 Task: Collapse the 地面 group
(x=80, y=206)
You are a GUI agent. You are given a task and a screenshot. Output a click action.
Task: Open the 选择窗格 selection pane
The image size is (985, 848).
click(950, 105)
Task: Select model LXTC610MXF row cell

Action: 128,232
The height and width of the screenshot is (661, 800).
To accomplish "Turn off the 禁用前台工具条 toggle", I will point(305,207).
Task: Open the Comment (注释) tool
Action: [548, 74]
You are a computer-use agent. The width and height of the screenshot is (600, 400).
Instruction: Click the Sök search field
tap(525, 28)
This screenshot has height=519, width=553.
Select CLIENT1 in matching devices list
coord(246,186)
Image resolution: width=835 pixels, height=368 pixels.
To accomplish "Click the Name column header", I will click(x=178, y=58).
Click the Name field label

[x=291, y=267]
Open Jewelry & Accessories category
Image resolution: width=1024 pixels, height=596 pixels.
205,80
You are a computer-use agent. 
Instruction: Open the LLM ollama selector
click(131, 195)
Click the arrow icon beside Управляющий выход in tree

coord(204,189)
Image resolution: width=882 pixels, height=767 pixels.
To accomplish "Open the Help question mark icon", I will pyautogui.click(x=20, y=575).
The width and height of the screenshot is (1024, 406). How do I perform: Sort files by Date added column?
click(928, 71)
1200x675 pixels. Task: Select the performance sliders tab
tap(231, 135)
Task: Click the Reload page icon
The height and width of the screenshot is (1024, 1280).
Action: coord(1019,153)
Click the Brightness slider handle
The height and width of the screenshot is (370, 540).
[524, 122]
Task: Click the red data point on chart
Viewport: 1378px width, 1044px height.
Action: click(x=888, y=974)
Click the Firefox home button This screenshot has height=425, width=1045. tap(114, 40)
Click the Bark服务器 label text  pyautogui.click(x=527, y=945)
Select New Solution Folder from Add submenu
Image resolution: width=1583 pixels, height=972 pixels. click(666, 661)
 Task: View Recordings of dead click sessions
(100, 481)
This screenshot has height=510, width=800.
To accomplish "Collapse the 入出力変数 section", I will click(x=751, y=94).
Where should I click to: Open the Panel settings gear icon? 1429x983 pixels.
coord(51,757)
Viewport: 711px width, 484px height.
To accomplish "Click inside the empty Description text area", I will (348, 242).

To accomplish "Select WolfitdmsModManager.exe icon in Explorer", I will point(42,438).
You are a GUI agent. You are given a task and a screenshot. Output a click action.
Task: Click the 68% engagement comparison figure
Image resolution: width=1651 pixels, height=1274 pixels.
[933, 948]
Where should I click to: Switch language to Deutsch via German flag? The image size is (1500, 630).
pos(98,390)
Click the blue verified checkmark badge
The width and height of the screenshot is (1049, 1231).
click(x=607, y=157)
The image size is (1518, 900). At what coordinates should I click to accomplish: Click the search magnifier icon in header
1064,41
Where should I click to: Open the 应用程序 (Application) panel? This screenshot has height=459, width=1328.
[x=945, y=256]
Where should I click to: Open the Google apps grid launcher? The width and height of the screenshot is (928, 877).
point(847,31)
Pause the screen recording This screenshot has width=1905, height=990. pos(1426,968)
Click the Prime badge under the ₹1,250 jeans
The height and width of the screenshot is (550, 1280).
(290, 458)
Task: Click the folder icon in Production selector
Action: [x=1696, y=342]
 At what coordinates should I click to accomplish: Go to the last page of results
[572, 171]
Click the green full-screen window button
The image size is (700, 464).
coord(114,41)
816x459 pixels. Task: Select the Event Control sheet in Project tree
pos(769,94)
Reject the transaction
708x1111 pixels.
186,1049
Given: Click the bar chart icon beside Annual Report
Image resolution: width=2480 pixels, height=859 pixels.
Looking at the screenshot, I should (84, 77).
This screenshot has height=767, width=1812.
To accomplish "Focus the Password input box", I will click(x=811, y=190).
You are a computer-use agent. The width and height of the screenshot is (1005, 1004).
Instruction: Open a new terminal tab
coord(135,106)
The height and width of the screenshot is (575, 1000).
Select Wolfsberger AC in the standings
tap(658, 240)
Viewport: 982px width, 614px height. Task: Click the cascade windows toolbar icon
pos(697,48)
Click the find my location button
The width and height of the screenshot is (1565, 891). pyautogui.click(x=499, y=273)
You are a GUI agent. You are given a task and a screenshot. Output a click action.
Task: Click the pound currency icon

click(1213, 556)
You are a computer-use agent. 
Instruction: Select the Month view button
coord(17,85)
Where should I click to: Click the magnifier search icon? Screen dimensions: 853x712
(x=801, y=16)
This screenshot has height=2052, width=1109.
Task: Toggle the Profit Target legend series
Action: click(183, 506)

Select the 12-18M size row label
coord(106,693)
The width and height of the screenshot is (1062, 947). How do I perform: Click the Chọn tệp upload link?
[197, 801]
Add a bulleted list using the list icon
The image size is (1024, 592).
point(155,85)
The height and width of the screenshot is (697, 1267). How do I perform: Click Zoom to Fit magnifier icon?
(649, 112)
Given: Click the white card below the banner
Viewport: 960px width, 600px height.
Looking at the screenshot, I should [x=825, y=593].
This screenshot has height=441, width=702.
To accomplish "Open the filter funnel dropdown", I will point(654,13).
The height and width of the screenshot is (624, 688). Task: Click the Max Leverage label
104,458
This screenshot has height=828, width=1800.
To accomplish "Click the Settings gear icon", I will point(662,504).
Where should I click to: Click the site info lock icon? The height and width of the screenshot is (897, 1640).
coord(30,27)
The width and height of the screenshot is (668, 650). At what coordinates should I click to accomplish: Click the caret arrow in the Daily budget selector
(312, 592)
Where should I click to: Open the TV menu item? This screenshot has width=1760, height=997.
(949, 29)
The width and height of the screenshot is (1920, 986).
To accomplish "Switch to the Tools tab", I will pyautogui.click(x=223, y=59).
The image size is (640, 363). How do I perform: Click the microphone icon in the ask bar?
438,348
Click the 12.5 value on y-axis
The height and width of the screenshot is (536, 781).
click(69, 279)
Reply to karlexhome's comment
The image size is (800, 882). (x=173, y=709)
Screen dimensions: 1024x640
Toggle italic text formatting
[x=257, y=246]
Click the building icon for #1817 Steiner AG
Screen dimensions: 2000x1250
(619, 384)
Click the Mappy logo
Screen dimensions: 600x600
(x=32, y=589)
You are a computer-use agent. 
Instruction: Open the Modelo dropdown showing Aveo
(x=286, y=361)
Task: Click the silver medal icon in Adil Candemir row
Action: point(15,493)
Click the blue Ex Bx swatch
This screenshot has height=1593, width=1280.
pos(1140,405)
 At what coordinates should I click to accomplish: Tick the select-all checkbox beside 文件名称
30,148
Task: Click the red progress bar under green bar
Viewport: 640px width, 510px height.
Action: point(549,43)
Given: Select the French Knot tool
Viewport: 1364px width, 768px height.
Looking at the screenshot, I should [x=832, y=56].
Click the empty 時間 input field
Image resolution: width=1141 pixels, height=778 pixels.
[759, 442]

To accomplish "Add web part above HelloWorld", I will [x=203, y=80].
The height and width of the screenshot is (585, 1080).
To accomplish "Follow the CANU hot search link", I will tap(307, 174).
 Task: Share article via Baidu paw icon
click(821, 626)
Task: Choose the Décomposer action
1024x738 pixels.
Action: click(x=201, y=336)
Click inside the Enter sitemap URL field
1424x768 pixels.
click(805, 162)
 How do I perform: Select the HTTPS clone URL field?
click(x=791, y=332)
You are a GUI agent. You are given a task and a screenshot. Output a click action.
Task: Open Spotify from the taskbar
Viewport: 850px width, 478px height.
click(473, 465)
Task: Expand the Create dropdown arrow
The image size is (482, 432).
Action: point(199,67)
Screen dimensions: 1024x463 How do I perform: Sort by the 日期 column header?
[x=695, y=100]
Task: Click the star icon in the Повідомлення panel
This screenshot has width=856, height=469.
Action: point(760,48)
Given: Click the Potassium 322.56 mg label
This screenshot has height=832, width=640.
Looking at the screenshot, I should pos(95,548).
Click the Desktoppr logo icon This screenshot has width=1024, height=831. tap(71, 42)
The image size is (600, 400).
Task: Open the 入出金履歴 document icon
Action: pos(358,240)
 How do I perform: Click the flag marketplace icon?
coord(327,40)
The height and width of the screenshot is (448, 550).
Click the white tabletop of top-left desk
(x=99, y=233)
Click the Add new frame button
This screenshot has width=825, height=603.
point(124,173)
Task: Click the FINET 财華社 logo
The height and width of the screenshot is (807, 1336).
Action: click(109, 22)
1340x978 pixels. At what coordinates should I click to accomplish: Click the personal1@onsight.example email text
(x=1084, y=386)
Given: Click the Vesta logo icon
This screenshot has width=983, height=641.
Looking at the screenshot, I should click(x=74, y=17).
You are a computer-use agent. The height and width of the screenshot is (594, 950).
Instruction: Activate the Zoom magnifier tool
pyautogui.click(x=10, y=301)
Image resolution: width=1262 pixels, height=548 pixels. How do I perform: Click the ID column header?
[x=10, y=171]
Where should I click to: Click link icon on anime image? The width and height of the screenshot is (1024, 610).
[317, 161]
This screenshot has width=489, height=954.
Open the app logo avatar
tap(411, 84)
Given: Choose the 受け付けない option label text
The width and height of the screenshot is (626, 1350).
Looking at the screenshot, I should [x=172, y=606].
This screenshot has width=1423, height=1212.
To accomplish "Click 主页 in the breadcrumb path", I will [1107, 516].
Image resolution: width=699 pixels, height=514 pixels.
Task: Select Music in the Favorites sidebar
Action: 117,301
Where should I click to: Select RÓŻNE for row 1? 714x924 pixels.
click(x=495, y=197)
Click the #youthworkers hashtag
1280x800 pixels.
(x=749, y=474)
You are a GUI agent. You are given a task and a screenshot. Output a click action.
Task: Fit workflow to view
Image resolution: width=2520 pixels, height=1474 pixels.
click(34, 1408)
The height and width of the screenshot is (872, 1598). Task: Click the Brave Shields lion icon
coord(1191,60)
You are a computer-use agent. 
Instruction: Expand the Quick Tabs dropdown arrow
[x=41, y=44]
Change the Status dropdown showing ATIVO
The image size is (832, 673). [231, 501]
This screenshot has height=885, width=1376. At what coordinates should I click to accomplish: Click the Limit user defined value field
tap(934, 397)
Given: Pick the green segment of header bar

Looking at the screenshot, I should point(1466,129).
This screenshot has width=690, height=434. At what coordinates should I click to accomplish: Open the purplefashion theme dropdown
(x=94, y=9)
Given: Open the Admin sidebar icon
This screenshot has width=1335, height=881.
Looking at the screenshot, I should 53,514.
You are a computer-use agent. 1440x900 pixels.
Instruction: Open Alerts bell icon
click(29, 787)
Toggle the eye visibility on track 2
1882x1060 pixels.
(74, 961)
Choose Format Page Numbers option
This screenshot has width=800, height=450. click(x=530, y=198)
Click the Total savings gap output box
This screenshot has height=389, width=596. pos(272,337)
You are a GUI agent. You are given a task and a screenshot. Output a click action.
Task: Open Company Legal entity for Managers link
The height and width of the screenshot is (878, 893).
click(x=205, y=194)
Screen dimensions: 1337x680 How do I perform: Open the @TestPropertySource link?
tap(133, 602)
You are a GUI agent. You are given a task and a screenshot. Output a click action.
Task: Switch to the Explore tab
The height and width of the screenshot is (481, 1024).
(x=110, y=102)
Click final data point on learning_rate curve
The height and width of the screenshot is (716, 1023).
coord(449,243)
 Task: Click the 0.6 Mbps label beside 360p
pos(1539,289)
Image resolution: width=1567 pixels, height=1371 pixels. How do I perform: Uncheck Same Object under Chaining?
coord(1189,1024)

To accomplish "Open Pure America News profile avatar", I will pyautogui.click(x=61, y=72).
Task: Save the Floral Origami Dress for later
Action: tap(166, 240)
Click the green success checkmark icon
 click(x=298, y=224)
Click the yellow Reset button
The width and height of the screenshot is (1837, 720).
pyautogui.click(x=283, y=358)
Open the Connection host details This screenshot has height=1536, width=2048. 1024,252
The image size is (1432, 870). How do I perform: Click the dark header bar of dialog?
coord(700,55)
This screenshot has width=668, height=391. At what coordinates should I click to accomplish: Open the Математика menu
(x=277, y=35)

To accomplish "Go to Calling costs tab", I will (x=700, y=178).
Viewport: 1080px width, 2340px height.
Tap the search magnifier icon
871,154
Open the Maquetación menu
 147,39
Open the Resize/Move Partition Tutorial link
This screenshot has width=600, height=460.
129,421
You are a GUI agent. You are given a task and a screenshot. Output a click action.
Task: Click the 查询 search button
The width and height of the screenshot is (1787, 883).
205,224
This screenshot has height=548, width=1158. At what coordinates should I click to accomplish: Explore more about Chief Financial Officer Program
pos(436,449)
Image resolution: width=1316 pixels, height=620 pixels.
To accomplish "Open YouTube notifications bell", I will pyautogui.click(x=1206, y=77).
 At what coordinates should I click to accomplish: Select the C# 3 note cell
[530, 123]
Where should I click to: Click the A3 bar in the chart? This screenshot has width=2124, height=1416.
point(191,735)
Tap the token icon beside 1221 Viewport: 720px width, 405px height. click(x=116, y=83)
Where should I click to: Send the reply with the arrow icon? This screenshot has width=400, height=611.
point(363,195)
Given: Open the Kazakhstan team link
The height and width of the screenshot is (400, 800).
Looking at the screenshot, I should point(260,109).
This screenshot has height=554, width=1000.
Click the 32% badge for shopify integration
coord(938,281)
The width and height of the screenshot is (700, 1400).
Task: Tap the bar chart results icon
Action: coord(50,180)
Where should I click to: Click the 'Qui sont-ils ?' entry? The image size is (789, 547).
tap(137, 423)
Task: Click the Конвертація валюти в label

◆ ◆ ◆ ◆

#### [WORK ITEM]
Check each line above for the string "input" and copy those that have it.

#### [WRITTEN ANSWER]
To accomplish "Focus the Password input box", I will click(x=811, y=190).
Click the empty 時間 input field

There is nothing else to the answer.